▶ _Instruction_:
Express each of the rows below as a JSON list of strings, with one string per line and blank lines left out.

(Text and element pointing rows)
•••

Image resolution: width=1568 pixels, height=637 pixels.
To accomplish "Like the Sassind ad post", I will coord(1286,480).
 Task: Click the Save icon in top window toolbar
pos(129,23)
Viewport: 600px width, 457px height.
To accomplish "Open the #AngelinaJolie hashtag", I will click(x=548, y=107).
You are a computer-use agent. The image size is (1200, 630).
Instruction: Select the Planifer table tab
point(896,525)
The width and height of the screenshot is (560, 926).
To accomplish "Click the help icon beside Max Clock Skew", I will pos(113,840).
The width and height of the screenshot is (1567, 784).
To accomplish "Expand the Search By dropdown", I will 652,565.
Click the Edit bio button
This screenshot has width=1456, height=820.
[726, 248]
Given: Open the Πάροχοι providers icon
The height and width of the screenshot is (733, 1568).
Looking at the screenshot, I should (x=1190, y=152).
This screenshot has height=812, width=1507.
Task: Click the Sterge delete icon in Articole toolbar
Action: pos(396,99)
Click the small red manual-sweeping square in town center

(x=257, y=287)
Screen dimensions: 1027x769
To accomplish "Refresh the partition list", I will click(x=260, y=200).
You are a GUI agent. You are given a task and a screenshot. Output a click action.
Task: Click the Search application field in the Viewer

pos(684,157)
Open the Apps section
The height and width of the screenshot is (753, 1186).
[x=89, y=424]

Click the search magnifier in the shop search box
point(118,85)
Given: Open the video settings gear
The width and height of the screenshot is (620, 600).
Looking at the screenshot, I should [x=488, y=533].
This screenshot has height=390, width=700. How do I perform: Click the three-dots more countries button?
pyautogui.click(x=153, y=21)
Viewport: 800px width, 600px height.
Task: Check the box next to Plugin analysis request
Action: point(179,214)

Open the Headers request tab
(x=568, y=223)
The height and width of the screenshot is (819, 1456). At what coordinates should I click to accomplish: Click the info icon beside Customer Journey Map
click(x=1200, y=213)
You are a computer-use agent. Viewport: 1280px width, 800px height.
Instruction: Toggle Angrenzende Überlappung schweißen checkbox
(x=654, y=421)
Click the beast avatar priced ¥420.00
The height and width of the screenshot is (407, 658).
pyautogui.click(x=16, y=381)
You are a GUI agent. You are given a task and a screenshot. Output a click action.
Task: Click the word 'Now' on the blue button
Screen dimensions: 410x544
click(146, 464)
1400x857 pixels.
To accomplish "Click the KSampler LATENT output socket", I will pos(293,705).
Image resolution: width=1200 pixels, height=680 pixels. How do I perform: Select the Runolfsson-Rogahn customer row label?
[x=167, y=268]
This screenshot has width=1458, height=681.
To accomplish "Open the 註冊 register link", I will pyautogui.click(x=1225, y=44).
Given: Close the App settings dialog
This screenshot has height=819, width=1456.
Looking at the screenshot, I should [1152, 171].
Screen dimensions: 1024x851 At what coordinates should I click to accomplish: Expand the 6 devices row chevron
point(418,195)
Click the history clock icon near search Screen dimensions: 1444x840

•••

▶ _Answer to this exercise_:
[
  "Image resolution: width=1568 pixels, height=637 pixels.",
  "To accomplish \"Like the Sassind ad post\", I will coord(1286,480).",
  " Task: Click the Save icon in top window toolbar",
  "pos(129,23)",
  "Viewport: 600px width, 457px height.",
  "To accomplish \"Open the #AngelinaJolie hashtag\", I will click(x=548, y=107).",
  "You are a computer-use agent. The image size is (1200, 630).",
  "Instruction: Select the Planifer table tab",
  "point(896,525)",
  "The width and height of the screenshot is (560, 926).",
  "To accomplish \"Click the help icon beside Max Clock Skew\", I will pos(113,840).",
  "The width and height of the screenshot is (1567, 784).",
  "To accomplish \"Expand the Search By dropdown\", I will 652,565.",
  "Click the Edit bio button",
  "This screenshot has width=1456, height=820.",
  "[726, 248]",
  "Given: Open the Πάροχοι providers icon",
  "The height and width of the screenshot is (733, 1568).",
  "Looking at the screenshot, I should (x=1190, y=152).",
  "This screenshot has height=812, width=1507.",
  "Task: Click the Sterge delete icon in Articole toolbar",
  "Action: pos(396,99)",
  "Click the small red manual-sweeping square in town center",
  "(x=257, y=287)",
  "Screen dimensions: 1027x769",
  "To accomplish \"Refresh the partition list\", I will click(x=260, y=200).",
  "You are a GUI agent. You are given a task and a screenshot. Output a click action.",
  "Task: Click the Search application field in the Viewer",
  "pos(684,157)",
  "Open the Apps section",
  "The height and width of the screenshot is (753, 1186).",
  "[x=89, y=424]",
  "Click the search magnifier in the shop search box",
  "point(118,85)",
  "Given: Open the video settings gear",
  "The width and height of the screenshot is (620, 600).",
  "Looking at the screenshot, I should [x=488, y=533].",
  "This screenshot has height=390, width=700. How do I perform: Click the three-dots more countries button?",
  "pyautogui.click(x=153, y=21)",
  "Viewport: 800px width, 600px height.",
  "Task: Check the box next to Plugin analysis request",
  "Action: point(179,214)",
  "Open the Headers request tab",
  "(x=568, y=223)",
  "The height and width of the screenshot is (819, 1456). At what coordinates should I click to accomplish: Click the info icon beside Customer Journey Map",
  "click(x=1200, y=213)",
  "You are a computer-use agent. Viewport: 1280px width, 800px height.",
  "Instruction: Toggle Angrenzende Überlappung schweißen checkbox",
  "(x=654, y=421)",
  "Click the beast avatar priced ¥420.00",
  "The height and width of the screenshot is (407, 658).",
  "pyautogui.click(x=16, y=381)",
  "You are a GUI agent. You are given a task and a screenshot. Output a click action.",
  "Task: Click the word 'Now' on the blue button",
  "Screen dimensions: 410x544",
  "click(146, 464)",
  "1400x857 pixels.",
  "To accomplish \"Click the KSampler LATENT output socket\", I will pos(293,705).",
  "Image resolution: width=1200 pixels, height=680 pixels. How do I perform: Select the Runolfsson-Rogahn customer row label?",
  "[x=167, y=268]",
  "This screenshot has width=1458, height=681.",
  "To accomplish \"Open the 註冊 register link\", I will pyautogui.click(x=1225, y=44).",
  "Given: Close the App settings dialog",
  "This screenshot has height=819, width=1456.",
  "Looking at the screenshot, I should [1152, 171].",
  "Screen dimensions: 1024x851 At what coordinates should I click to accomplish: Expand the 6 devices row chevron",
  "point(418,195)",
  "Click the history clock icon near search Screen dimensions: 1444x840"
]